En fin de campagne, un bilan est effectué auprès de chacun des professionnels, un travail mené, depuis 2014, par le Conapped en concertation avec le CNICS, l’OFB et l’AAPPED Adour et cours d’eau côtiers.
En juin 2019, à la suite d’un recours déposé par les associations de pêcheurs de loisir, le tribunal administratif de Pau enjoignait le préfet des Pyrénées-Atlantiques de prendre, dans les six mois, un arrêté interdisant la pêche au saumon dans le port de Bayonne, à l’embouchure de l’Adour, une mesure touchant les marins pêcheurs et les pêcheurs de loisir.

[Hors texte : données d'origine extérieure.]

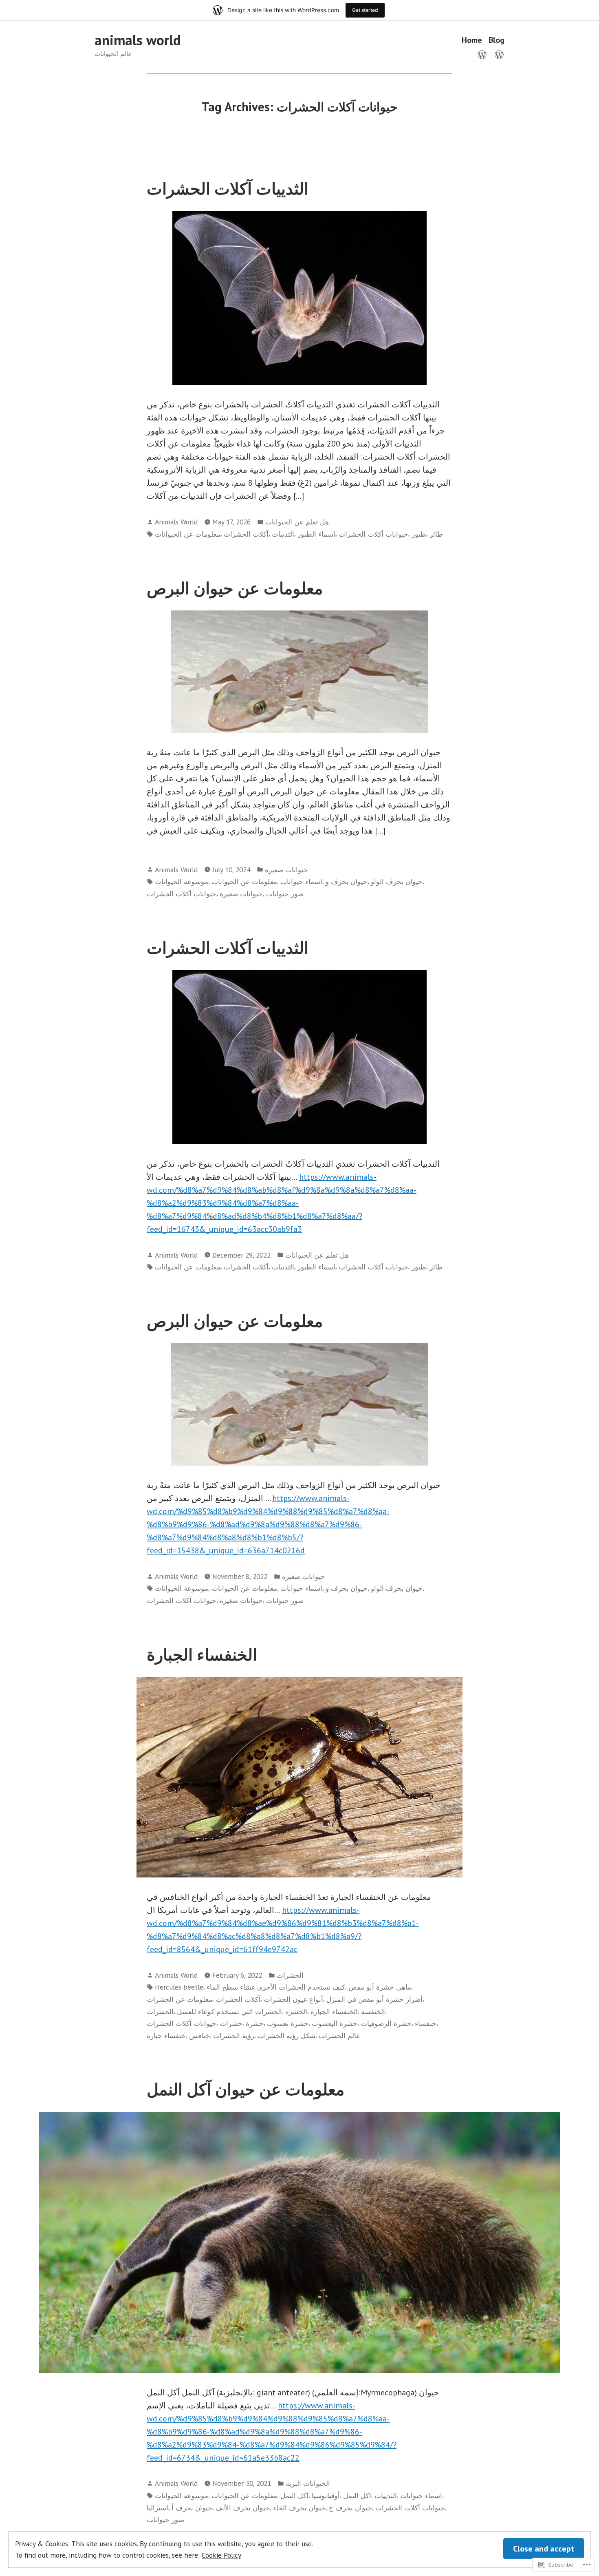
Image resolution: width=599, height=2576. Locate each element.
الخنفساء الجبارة (202, 1654)
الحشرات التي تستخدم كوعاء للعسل (229, 2011)
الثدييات (283, 534)
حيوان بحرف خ (350, 2507)
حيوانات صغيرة (286, 869)
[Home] (484, 53)
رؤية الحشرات (233, 2035)
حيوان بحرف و (347, 881)
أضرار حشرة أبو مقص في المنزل (374, 1999)
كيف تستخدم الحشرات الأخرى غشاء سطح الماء (276, 1987)
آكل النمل (294, 2495)
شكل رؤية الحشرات (286, 2035)
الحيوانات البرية (308, 2483)
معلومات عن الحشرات (179, 1999)
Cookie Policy (221, 2555)
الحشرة (296, 2011)
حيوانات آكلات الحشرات (373, 534)
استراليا (157, 2507)
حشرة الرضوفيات (386, 2023)
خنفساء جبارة (166, 2035)
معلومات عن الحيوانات (187, 534)
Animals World (176, 521)
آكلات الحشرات (246, 534)
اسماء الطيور (316, 534)
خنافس (199, 2035)
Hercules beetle (179, 1987)
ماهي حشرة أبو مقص (379, 1987)
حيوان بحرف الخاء (299, 2507)
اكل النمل (357, 2495)
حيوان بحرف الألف (243, 2507)
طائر (436, 534)
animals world (138, 40)
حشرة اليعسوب (334, 2023)
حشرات (231, 2023)
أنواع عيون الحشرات (293, 1999)
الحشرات (290, 1975)
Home (472, 40)
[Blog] (497, 53)
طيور (419, 534)
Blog (496, 40)
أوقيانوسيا (326, 2495)
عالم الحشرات (339, 2035)
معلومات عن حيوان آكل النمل (245, 2089)
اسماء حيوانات (301, 881)
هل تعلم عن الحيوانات (297, 521)
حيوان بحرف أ (192, 2507)
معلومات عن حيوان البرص (235, 588)
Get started (365, 10)
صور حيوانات (285, 893)
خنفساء (425, 2023)
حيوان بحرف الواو (397, 881)
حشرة (255, 2023)
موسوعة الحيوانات (181, 881)
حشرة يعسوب (287, 2023)
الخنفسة (373, 2011)
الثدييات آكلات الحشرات (227, 188)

Par ailleurs, la gestion de la pêche du saumon par total autorisé de capture (TAC) est appliquée à la pêche de loisir, sur les cours d’eau de Bretagne, de Normandie et d’Artois-Picardie pour garantir une reproduction suffisante des saumons sans mettre en danger la population.
Laborieux repeuplements
Des programmes de repeuplement sont menés sur l’ensemble des bassins hydrographiques. En 1993, 2 140 000 alevins ou de très jeunes saumons, nés en pisciculture, étaient déversés sur le Rhin, les cours d’eau du Massif armoricain, la Loire, la Garonne-Dordogne et les Gaves du bassin de l’Adour. Chaque année, la Garonne-Dordogne se repeuple d’un million d’œufs et de tacons. En près de 20 ans d’existence, la salmoniculture de Chanteuges, en Haute-Loire, plus grande pisciculture d’Europe, en a remis à l’eau quelque 28,5 millions.
Entre 1993 et 2017, sur la Garonne et la Dordogne, 15 000 saumons de retour ont été comptabilisés aux différentes stations de contrôle, soit une moyenne de 625 par an. Chaque année, entre 500 et 1000 saumons remontent les cours d’eau du bassin de la Loire.